I don't recall feeling one way or the other about Maurice Sendak's "Where the Wild Things Are" as a child -- I'm pretty sure I didn't like it, possibly because my numerous imaginary worlds tended to be grounded in some realistic element (spies, towns, criminals), possibly because it was popular. Well, it seems I still can't like wherever it is that all the wild things happen to be.

Respect the game, etc. etc. The film does several things stunningly well--not least among them, the gorgeous, golden quality of the visuals. Max's sailing escapades practically have a Kennedy-esque meets Robinson Crusoe quality (chipped cream-colored paint, dark blue seas, golden skies) that, combined with the exquisite camera work, make you want to be sailing. These elements--the visuals, the camera work--work beautifully throughout.The choice of puppets and actors over digital animation make the monsters feel real, as does the accompanying voice work (highest honors to Chris Cooper's Douglas, who is the reassuring voice of reason).

Even the lack of plot stuns. Now, some may dislike the somewhat modernist approach to lifting a 380-word children's book set piece with a wafer-thin plot into a dark, atmospheric sojourn of a motion picture, but, again, respect the game. Spike Jonze and Dave Eggers move from the very fantastic opening set in a modern, wintry suburb where Catherine Keener wants to be a good mother, but also keep her job, and find a man, and Max's sister is too cool to hang out with him, and her friends destroy his snow fort because they think they're just playing along, and so on and so forth. The movie's not a story about being nine, it is about being nine.

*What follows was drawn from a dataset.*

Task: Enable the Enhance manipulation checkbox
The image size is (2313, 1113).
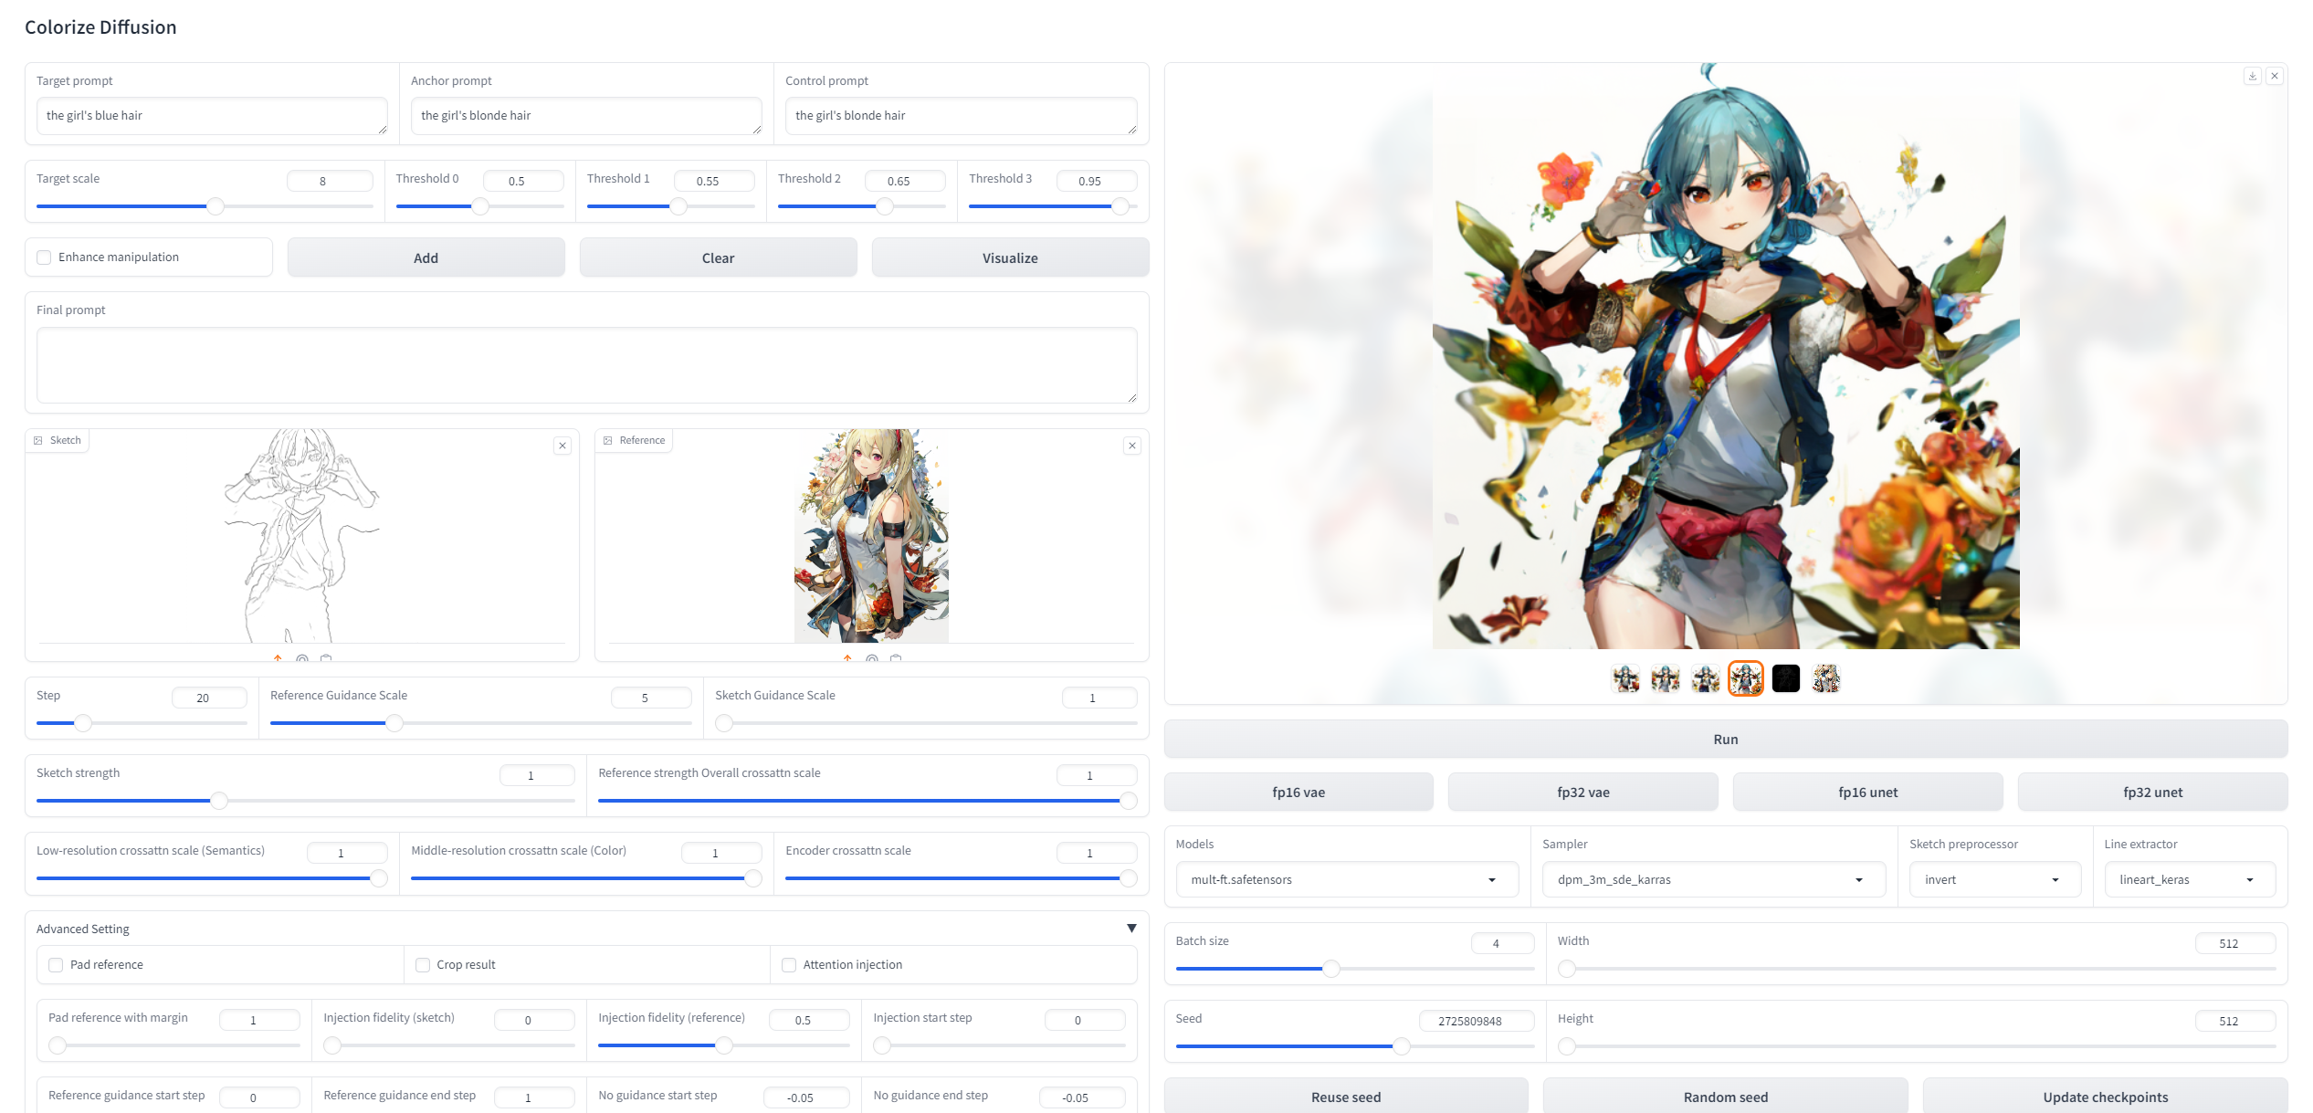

But why can't they have any goddamn fun?

Carol, KW, Judith, Alexander, Ira--all are sad, lonely creatures with complex and complicated pasts and feelings. The film takes these complexities and pasts and feelings so seriously, that the latter half of the film becomes this game of sussing out how exactly the beginning of the film projects and parallels the monsters. For every awesome unceremonious, realistic element, like Max avoiding the bull-looking monster in fear, but without comment, there's a broken relationship or new anxiety to confront. It gets exhausting. "Will you make the sadness go away," Alexander asks Max, and Jesus, you sure hope he will.

No one ever has any fun without it all getting ruined (whether that's building a fort or having a dirt fight) or the oppressive weight of impending ruination, immediately thereafter. It's seriously at this point (...and, yes, I took 20 minutes out of my Friday night to cut a fake ad for WTWTA):

Yes, as Jonze has said, it's important to treat children as adults--the best movies do--but they are still children. In the canon here, Max projects his dilemmas onto this imaginary world and then the world, like a Golem, expands beyond his creative control in a way, but why would Max imagine creatures immersed in such futile, sad, difficult lives as an escape?

Perhaps if that open-aired sailing, or the dirt war, or the fort building were allowed some sort of continuity, some kind of true weightless fun, an escape from the sadness, the film would deserve the crux of its plot being: Will you keep us all together? Will you make the sadness go away?

All I ask for is dark and light together, Spike.